Devastation can and has come from voiced opinions, tormenting regurgitated secrets, and mirrored insecurities. I am an expert marksmen when it comes to tearing down opponents, adversaries, and loved ones when I reach a boiling point. I can be ruthless when it comes to finding words to string together that can unravel someone's safety and trust.
There are too many people who have suffered the wrath of my weapons of mass destruction. I can't apologize for the unknown and numerous times I have unleashed my words. Nor can I undue the damage rendered. I can proliferate the emotions that provoke their use.
I can discover the rogue attitudes that are harvesting ideas and prejudices. I cannot disassemble my stockpile of already existing and primed weapons. They are there with launch codes already programmed to protect the inner most vulnerable parts of my body and soul that my ego is unwilling to expose.
I am finding the villages and tribes inside me who have found refuge in the walled in compounds of my past. Seal Team 6 is performing exercises on my trust. My terrorist organizations are trying to have three cups of tea.

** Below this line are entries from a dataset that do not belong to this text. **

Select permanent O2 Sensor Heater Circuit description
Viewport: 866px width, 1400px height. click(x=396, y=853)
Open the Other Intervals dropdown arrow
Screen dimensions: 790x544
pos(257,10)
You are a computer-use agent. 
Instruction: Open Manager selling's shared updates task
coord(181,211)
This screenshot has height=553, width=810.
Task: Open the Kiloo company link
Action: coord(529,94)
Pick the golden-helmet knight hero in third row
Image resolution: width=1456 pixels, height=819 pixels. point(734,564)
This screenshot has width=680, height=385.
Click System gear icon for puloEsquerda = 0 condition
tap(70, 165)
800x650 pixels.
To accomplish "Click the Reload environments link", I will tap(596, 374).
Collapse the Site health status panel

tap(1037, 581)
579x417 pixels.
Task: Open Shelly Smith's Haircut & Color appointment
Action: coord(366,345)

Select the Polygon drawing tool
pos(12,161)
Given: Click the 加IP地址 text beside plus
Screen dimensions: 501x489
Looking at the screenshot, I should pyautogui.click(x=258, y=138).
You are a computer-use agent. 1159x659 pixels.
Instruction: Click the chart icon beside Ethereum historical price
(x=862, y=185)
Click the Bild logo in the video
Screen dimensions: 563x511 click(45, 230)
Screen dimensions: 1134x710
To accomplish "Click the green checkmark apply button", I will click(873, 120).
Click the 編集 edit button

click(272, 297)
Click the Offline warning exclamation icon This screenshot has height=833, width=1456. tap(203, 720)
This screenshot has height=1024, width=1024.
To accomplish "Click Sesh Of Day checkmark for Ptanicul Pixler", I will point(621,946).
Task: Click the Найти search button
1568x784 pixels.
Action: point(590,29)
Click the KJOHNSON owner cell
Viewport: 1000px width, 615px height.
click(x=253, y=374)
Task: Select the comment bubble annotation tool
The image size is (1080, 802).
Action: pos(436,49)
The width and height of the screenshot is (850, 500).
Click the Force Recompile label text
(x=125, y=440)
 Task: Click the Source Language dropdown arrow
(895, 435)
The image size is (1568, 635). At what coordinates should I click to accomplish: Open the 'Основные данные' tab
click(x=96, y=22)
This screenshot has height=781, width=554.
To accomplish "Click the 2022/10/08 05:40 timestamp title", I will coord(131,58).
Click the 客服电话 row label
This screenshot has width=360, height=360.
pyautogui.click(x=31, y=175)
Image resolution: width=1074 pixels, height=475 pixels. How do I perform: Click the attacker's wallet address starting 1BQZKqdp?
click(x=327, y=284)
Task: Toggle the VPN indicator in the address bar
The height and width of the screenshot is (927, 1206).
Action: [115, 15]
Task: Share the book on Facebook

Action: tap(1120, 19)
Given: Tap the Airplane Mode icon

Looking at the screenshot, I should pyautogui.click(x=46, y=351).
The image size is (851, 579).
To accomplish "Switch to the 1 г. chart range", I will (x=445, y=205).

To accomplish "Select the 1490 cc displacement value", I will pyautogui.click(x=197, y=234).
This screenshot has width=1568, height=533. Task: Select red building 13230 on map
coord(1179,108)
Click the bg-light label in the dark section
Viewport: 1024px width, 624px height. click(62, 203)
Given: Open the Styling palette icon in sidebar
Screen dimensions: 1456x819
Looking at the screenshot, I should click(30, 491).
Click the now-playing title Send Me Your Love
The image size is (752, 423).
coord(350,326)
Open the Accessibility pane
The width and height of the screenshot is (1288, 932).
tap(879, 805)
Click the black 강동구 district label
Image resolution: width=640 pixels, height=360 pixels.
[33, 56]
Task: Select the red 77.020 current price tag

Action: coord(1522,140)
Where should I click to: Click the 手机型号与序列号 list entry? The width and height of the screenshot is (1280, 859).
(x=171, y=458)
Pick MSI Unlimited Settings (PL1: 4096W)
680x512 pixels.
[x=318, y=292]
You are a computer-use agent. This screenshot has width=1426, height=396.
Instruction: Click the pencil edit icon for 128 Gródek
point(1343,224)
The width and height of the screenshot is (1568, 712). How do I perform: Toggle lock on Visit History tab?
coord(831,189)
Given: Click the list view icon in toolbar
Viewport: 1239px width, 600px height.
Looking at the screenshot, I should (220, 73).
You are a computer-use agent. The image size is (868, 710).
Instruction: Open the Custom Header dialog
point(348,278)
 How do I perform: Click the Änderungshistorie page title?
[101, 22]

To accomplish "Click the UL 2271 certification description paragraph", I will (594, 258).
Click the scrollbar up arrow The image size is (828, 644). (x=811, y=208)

I am realizing that dying is no more easy than staying alive while guarded and secluded. There are peace treaties to be made in my head. The childish nature of my soul is playing in fields that were previously saturated with mines, sadly losing limbs to the uncovered explosion of my self hatred.
I am learning to be civilized. I am putting down my Words as Weapons. It may be awhile before I can kick them away and out of reach. My wish is for the Angels of joy to come and confiscate them, replacing them with flowers.